En outre, comme les mesures non conformes aux PCGR ne sont pas soumises aux audits, elles ne font l’objet d’aucune vérification relativement à leur comparabilité, leur cohérence ou leur conformité.

Des données montrent d’ailleurs que l’écart entre le bénéfice par action calculé avec les PCGR et celui calculé sans eux « s’est significativement élargi » du côté des entreprises industrielles au cours des dernières années. Le bénéfice par action déterminé avec les PCGR serait ainsi, en moyenne, 25 % inférieur à celui qui est obtenu sans les PCGR, selon Nicholas Heymann.

Warren Buffett s’en insurgeait d’ailleurs dans sa dernière lettre aux actionnaires, qualifiant les revenus déclarés par certaines entreprises de « mascarade ».

« Si les dépenses réelles et récurrentes ne font pas partie du calcul du résultat, à quel monde appartiennent-ils? », se demande le célèbre investisseur.

Les divulgations de résultats financiers non conformes aux PCGR ont également retenu l’attention des régulateurs. La présidente de la Securities and Exchange Commission (SEC), Mary Jo White, ainsi que la commissaire Kara Stein, comme bien d’autres, se sont demandé s’il existe une surveillance suffisante de la façon dont les entreprises déclarent leurs revenus.

OÙ SONT LES COMMUNIQUÉS?

Une autre difficulté vient s’ajouter aux déboires des analystes et journalistes.
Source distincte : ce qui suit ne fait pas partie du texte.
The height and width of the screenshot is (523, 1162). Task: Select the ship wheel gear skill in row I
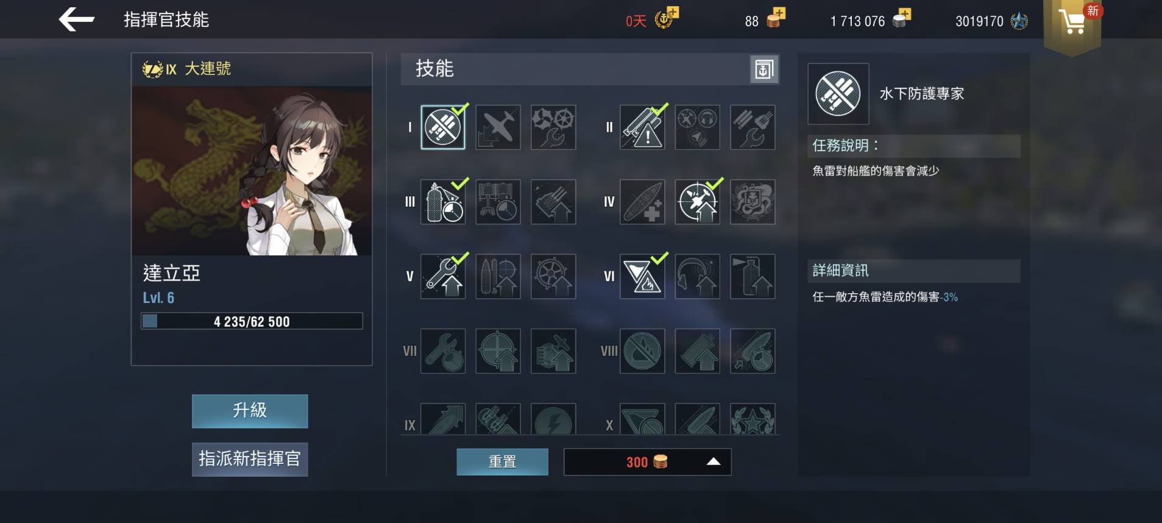click(553, 127)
De plus en plus d’entreprises ne diffusent plus de communiqué de presse pour présenter leurs résultats financiers et forcent plutôt les investisseurs à se rendre sur leur site web, où les résultats sont souvent présentés dans un amalgame confus de tableaux et de graphiques.

Les entreprises plaident que de publier ces données sur leur propre site web leur permet d’offrir aux investisseurs des informations fiables et plus détaillées, comprenant des éléments visuels comme des graphiques, ce qu’un simple format texte ne permettrait pas.

« Nous apprécions que les entreprises soient transparentes et nous donnent le plus d’information possible pour nous aider à faire notre travail, mais parfois, l’accent est bien plus mis sur la présentation que sur le contenu », déplore Brandon Ross, analyste à BTIG.

Les experts interrogés par MarketWatch affirment que la saison des résultats financiers serait bien plus agréable pour les investisseurs si les sociétés avaient l’obligation de se conformer à certains modèles standards pour présenter leurs résultats. À l’heure actuelle, la SEC n’émet aucune recommandation en dehors des PCGR et des règles entourant le calendrier des dépôts.

« Il est temps que cette conversation ait lieu », insiste Leigh Drogen, qui déplore que les règles soient plus souples aux États-Unis que dans certains marchés émergents.